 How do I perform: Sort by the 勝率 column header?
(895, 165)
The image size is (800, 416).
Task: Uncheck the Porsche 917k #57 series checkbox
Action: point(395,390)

◇ ◇ ◇

State how many lines of the data above contain the word "column", and give only that number.

WRITTEN SOLUTION: 1